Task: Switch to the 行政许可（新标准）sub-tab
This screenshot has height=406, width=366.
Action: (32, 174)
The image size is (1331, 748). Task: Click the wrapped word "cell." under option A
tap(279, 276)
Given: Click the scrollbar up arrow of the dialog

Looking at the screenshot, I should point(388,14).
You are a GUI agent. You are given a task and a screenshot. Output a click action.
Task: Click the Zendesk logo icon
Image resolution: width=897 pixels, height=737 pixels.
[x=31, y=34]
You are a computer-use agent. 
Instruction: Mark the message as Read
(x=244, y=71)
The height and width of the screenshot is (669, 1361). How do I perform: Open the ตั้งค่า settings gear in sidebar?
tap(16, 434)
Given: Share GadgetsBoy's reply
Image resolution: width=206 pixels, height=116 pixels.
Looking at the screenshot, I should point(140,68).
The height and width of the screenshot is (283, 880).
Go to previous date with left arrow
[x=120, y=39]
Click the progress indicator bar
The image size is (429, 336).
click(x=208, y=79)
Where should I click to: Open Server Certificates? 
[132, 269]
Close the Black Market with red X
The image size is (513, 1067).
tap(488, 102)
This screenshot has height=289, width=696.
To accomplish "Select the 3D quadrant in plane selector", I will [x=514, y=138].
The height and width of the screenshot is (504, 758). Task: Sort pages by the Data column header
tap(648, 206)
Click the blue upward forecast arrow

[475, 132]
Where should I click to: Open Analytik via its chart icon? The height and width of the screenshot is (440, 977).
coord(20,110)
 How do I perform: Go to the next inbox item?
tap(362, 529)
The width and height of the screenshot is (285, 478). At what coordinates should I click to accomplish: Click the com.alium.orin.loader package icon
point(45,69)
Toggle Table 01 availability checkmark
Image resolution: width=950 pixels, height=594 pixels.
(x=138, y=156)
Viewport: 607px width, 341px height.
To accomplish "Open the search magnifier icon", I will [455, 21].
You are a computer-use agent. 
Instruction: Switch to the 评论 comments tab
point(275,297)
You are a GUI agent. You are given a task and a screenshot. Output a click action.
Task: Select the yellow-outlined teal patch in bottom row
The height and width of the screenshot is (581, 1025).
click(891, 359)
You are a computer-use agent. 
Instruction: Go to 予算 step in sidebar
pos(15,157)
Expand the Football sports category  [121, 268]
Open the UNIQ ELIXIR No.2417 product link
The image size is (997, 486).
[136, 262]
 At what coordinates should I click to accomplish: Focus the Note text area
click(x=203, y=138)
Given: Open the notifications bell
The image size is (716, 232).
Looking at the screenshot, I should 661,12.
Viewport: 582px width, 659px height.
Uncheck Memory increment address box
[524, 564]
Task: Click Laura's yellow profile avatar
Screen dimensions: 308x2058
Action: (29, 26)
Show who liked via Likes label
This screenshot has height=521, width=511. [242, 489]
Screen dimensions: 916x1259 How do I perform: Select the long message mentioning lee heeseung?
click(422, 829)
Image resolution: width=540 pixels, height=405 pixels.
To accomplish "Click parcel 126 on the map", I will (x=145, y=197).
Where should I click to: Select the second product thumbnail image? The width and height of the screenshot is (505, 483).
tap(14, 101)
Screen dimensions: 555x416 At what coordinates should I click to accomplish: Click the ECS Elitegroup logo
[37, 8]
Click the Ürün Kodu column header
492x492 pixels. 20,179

──────────────────────────────

ABOUT THIS TASK:
Return only the lines between the one holding "Go to previous date with left arrow" and the one holding "This screenshot has height=289, width=696.", inclusive, exactly as they appear above.

SOLVED PROBLEM:
Go to previous date with left arrow
[x=120, y=39]
Click the progress indicator bar
The image size is (429, 336).
click(x=208, y=79)
Where should I click to: Open Server Certificates? 
[132, 269]
Close the Black Market with red X
The image size is (513, 1067).
tap(488, 102)
This screenshot has height=289, width=696.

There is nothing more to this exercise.